Starting October 1st, WordPress.org accounts that can push updates and changes to plugins and themes will be required to activate two-factor authentication (2FA) on their accounts.
The decision is part of the platform’s plugin review team effort to reduce the risk of unauthorized access, which could lead to supply-chain attacks.
“Accounts with commit access can push updates and changes to plugins and themes used by millions of WordPress sites worldwide,” reads the announcement.
“Securing these accounts is essential to preventing unauthorized access and maintaining the security and trust of the WordPress.org community.”
WordPress is an open-source content management system (CMS), blog tool, and publishing platform that helps users create and manage websites.
Users have access to a wide variety of free and paid themes and plugins that allow customizing the look and extending the functionality of their websites.

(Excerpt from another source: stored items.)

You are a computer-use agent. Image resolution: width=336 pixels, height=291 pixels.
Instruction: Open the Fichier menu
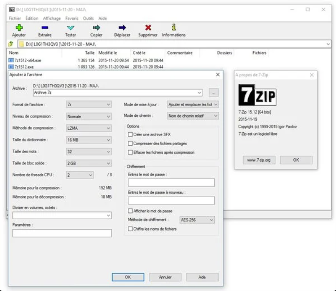pyautogui.click(x=15, y=18)
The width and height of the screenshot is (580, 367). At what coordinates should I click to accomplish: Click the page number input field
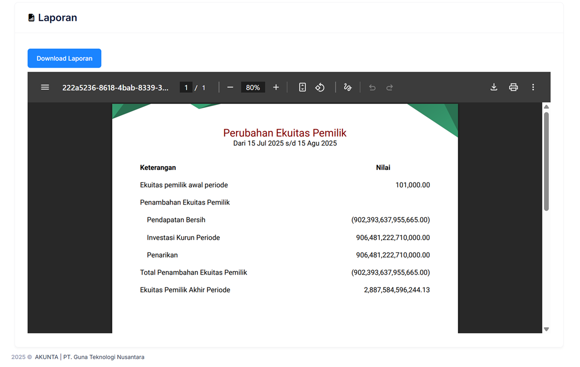click(x=186, y=87)
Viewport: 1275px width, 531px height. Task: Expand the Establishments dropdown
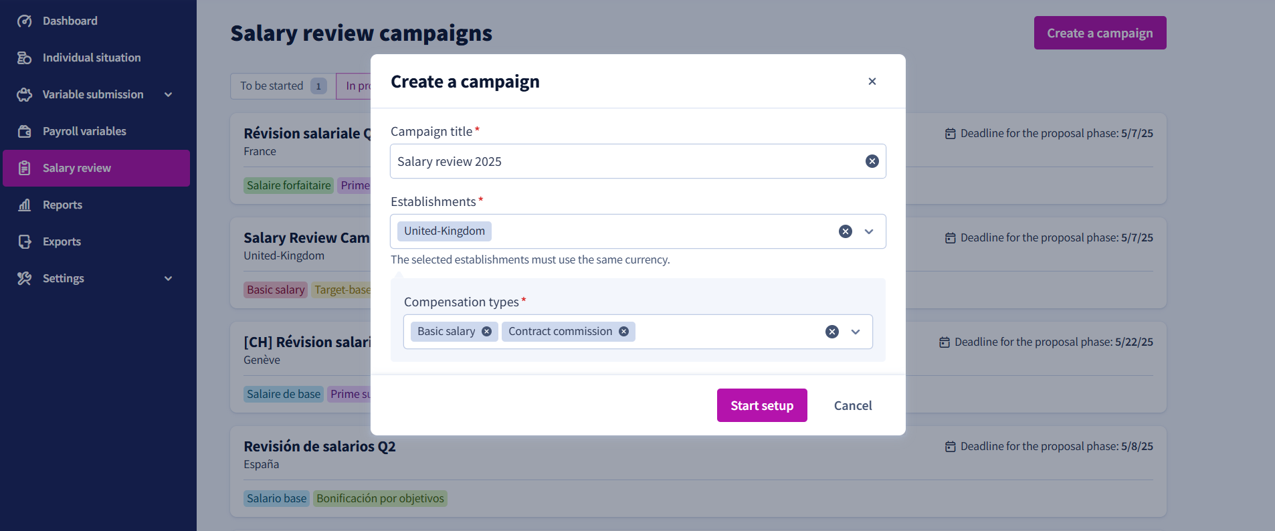(869, 231)
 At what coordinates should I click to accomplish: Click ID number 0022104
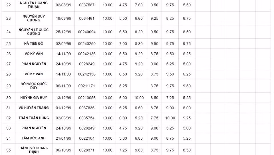(87, 138)
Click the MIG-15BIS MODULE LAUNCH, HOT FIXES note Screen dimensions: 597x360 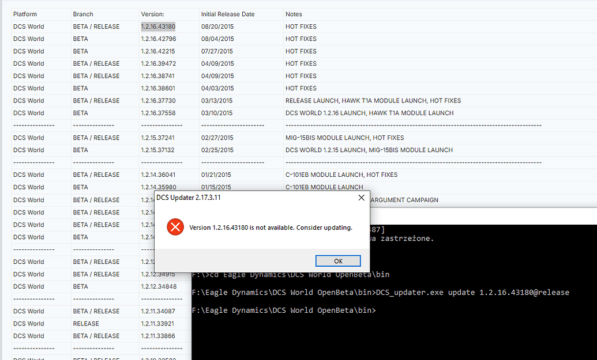tap(344, 138)
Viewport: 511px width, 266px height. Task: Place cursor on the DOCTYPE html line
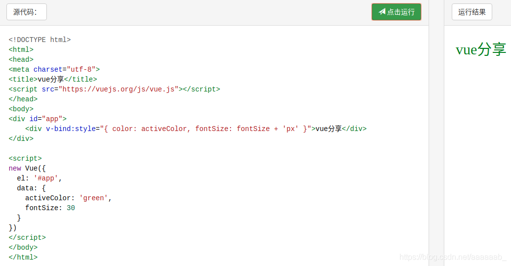(39, 40)
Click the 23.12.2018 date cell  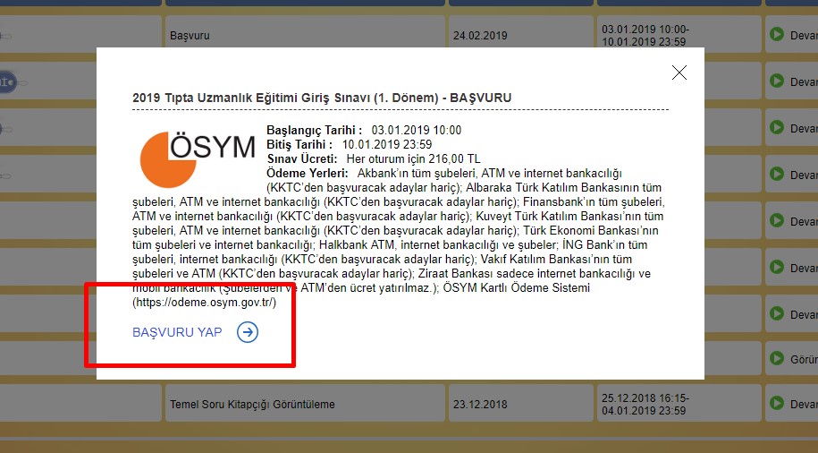pos(480,405)
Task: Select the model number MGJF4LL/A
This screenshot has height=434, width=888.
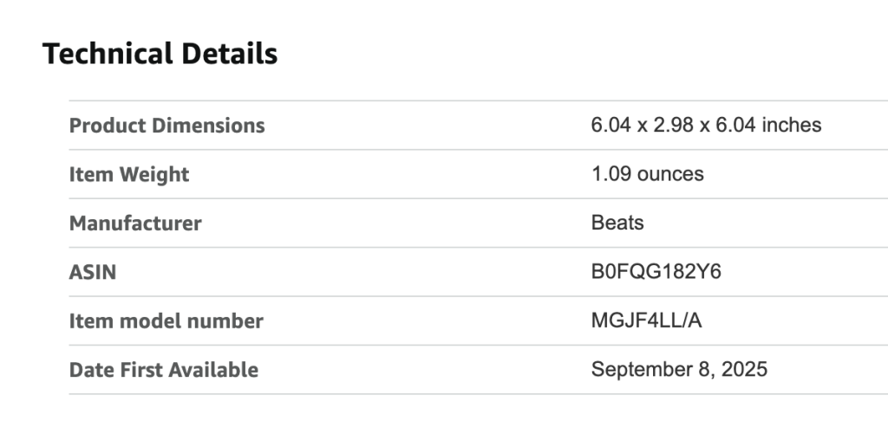Action: pos(646,321)
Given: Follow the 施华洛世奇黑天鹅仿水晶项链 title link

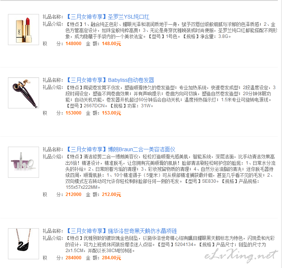Looking at the screenshot, I should tap(122, 231).
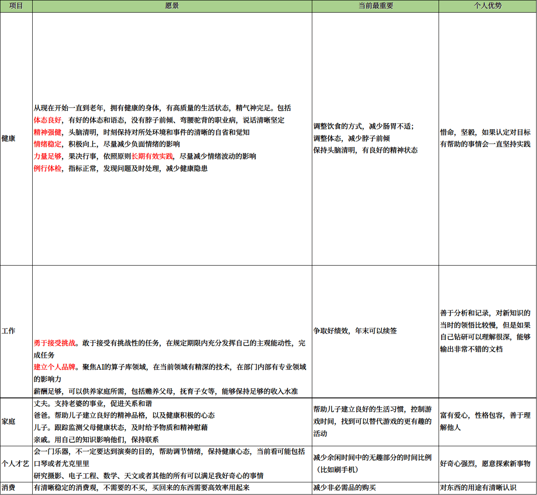Select the 个人优势 header cell
This screenshot has height=495, width=537.
pyautogui.click(x=487, y=6)
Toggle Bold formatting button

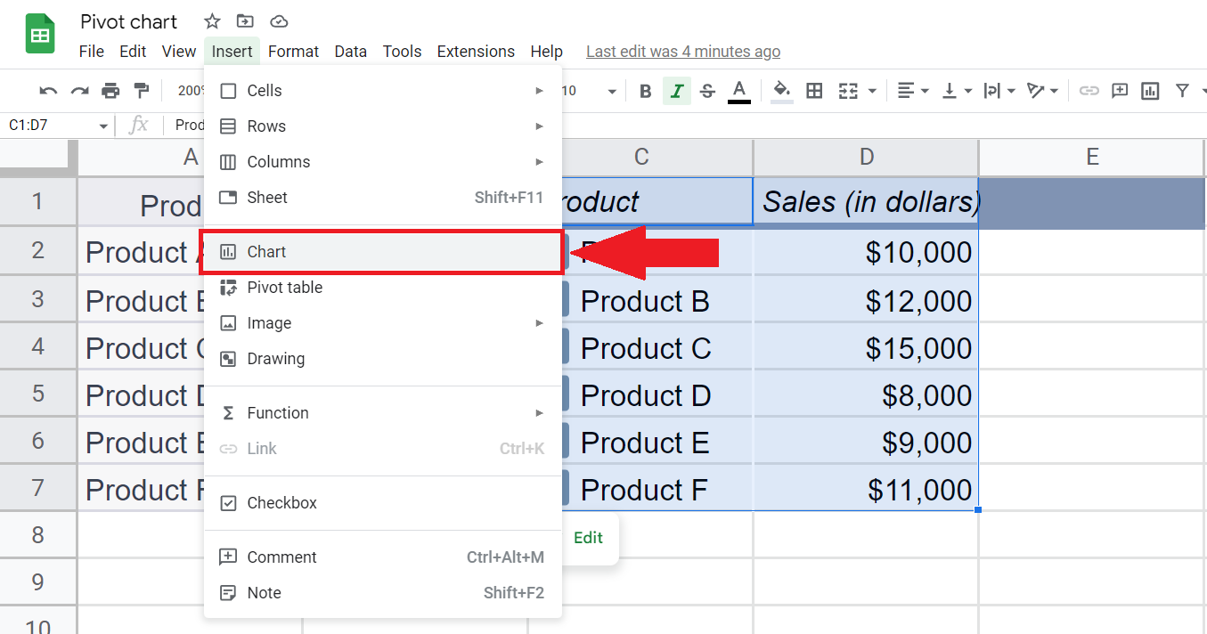646,91
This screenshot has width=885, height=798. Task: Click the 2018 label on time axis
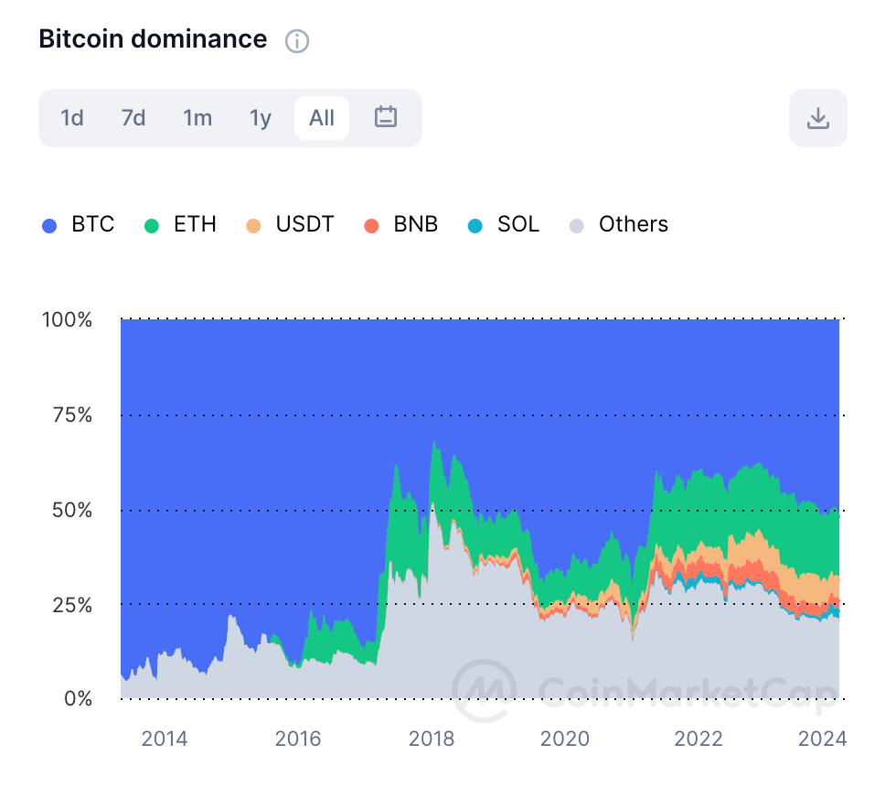point(432,739)
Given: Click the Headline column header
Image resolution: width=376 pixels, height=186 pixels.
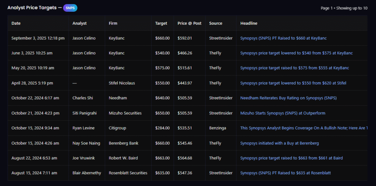Looking at the screenshot, I should [x=249, y=23].
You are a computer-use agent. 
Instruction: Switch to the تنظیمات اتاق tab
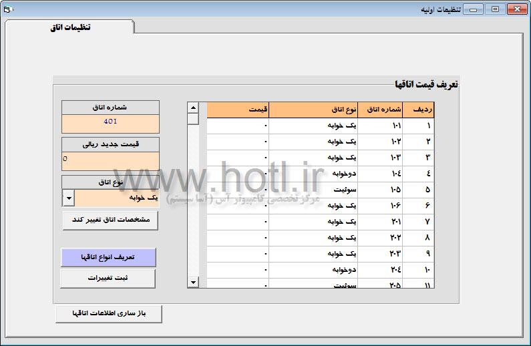pos(70,27)
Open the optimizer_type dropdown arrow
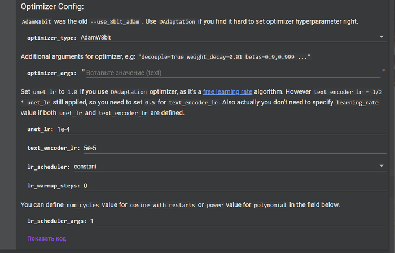 (x=382, y=37)
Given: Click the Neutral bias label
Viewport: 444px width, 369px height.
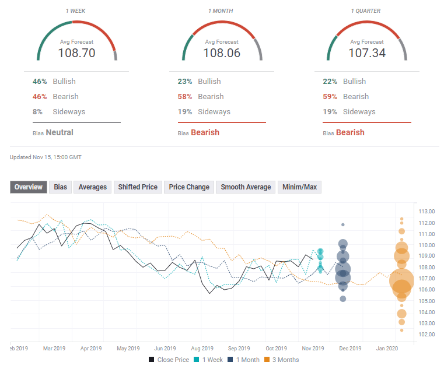Looking at the screenshot, I should click(60, 132).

A malicious actor hijacking a publisher’s account could alter code in a theme or plugin to include vulnerabilities or backdoors that would allow privileged access to websites using them.
2FA and SVN passwords
To prevent such risks, the 2FA security feature needs to be active on October 1st for accounts that have commit access on the WordPress.org platform. Account administrators can enable the setting from the security menu of their account. Step-by-step instructions on how to activate 2FA are available here.
Additionally, WordPress.org has added SVN-specific passwords that separates the access to making code changes from the main account credentials.
Plugin authors using deployment scripts such as GitHub Actions will need to update their scripts to use the new SVN-specific passwords. Check this page for more information on Subversion (SVN) access.
The team notes that technical limitations prevent 2FA from being applied to existing code repositories and opted to combine “account-level two-factor authentication, high-entropy SVN passwords, and other deploy-time security features.”